Saved data entries:
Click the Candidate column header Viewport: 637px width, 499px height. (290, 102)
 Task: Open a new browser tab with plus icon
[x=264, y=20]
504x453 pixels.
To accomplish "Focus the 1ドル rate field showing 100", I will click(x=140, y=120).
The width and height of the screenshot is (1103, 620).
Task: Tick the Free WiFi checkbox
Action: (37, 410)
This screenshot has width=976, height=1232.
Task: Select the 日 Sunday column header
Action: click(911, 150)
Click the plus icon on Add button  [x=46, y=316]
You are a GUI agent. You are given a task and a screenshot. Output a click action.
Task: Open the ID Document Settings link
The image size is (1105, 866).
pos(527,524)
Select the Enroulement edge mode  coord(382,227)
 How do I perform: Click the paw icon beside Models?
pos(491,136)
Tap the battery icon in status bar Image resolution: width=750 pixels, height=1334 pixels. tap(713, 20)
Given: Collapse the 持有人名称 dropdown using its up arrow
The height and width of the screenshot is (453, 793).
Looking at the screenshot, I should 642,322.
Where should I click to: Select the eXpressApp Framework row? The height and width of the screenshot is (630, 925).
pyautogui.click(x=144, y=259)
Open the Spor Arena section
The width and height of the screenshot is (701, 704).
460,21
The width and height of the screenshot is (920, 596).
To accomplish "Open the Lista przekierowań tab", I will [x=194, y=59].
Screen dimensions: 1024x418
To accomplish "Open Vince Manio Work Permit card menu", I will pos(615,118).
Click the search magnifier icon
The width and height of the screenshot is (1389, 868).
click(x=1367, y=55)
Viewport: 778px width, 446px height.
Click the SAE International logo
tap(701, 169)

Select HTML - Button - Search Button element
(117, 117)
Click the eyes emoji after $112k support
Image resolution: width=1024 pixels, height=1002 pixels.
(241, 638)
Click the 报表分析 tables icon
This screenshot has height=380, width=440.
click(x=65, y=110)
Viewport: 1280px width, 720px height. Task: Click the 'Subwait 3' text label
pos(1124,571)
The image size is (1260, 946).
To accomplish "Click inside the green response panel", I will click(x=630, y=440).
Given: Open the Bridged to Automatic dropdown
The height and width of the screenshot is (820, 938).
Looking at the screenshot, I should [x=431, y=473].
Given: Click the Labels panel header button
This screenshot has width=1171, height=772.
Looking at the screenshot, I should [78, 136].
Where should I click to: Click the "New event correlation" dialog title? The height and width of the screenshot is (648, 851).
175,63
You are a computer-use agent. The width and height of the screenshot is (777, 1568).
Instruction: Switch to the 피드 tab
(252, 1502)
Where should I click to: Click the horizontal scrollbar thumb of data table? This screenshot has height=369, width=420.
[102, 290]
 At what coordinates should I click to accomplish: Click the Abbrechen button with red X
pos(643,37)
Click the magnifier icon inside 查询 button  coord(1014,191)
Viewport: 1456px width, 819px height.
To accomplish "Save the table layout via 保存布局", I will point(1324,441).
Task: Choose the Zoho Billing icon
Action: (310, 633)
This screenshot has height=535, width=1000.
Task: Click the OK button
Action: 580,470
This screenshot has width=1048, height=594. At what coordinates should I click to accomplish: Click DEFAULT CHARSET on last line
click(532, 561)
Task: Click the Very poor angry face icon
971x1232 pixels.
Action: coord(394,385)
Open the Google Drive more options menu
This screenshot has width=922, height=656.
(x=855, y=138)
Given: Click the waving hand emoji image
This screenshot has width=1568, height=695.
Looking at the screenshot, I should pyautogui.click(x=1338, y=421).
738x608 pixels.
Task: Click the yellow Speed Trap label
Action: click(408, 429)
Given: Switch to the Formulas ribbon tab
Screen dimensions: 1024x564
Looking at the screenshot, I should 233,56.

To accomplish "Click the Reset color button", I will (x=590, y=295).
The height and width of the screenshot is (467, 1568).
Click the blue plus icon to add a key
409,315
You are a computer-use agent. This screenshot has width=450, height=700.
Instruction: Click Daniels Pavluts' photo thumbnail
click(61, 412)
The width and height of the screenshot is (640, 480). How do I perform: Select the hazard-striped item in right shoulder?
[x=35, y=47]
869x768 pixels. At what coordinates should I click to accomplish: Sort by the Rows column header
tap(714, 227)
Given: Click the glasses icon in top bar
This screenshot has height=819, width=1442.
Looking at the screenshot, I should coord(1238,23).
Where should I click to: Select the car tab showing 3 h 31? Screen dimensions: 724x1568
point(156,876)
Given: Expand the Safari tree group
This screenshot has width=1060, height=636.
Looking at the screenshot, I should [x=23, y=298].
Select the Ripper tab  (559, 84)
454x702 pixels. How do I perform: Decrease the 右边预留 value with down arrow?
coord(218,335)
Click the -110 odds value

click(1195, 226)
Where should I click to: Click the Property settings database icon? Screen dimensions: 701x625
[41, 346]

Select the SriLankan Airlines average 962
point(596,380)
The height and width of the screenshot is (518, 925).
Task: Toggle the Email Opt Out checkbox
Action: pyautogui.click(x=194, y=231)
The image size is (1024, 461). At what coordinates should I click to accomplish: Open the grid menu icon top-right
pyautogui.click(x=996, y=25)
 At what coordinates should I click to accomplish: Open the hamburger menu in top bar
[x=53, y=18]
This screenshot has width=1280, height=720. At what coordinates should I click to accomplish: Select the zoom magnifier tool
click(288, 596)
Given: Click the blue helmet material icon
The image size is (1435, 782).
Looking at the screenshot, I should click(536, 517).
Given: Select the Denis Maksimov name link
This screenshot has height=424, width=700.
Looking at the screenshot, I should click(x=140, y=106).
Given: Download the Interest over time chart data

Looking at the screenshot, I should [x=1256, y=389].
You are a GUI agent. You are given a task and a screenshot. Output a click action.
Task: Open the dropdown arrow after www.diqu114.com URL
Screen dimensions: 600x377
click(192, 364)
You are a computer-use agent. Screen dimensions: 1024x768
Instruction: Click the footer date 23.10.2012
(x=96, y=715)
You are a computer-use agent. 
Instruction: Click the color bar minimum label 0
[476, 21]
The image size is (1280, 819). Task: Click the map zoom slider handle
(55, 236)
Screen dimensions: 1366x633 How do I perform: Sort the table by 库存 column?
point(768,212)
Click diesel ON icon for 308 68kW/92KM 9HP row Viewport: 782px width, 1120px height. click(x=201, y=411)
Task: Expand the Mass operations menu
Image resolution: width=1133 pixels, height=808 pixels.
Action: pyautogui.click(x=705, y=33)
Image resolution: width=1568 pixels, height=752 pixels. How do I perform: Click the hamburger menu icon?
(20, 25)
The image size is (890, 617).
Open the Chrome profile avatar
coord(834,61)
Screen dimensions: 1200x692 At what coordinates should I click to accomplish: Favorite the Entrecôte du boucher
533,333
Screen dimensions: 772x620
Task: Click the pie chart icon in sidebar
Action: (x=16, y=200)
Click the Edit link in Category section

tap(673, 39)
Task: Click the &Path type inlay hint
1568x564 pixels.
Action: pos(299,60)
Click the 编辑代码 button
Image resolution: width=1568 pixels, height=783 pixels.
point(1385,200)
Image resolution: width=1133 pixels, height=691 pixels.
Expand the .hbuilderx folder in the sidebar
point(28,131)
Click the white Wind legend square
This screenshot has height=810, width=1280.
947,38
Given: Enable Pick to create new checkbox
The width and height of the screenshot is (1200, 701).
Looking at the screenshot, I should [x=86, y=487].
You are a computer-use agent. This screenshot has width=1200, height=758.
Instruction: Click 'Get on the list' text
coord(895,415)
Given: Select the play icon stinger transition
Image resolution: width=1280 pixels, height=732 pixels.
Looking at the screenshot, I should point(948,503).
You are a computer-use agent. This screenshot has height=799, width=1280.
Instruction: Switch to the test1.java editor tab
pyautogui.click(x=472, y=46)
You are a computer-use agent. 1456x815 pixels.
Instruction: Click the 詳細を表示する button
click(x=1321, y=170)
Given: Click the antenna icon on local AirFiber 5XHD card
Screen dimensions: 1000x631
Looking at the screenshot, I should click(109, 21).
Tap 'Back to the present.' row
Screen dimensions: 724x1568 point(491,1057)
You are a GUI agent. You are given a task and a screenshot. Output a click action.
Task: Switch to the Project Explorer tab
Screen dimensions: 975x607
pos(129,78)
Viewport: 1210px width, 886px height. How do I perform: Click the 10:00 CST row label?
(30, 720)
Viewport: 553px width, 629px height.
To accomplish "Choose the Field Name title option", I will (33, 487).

[ACTIVITY]:
Only lines containing the word "emoji" should appear in the answer, and every such line from the records above must be there.

[RESPONSE]:
Click the eyes emoji after $112k support
Given: Click the waving hand emoji image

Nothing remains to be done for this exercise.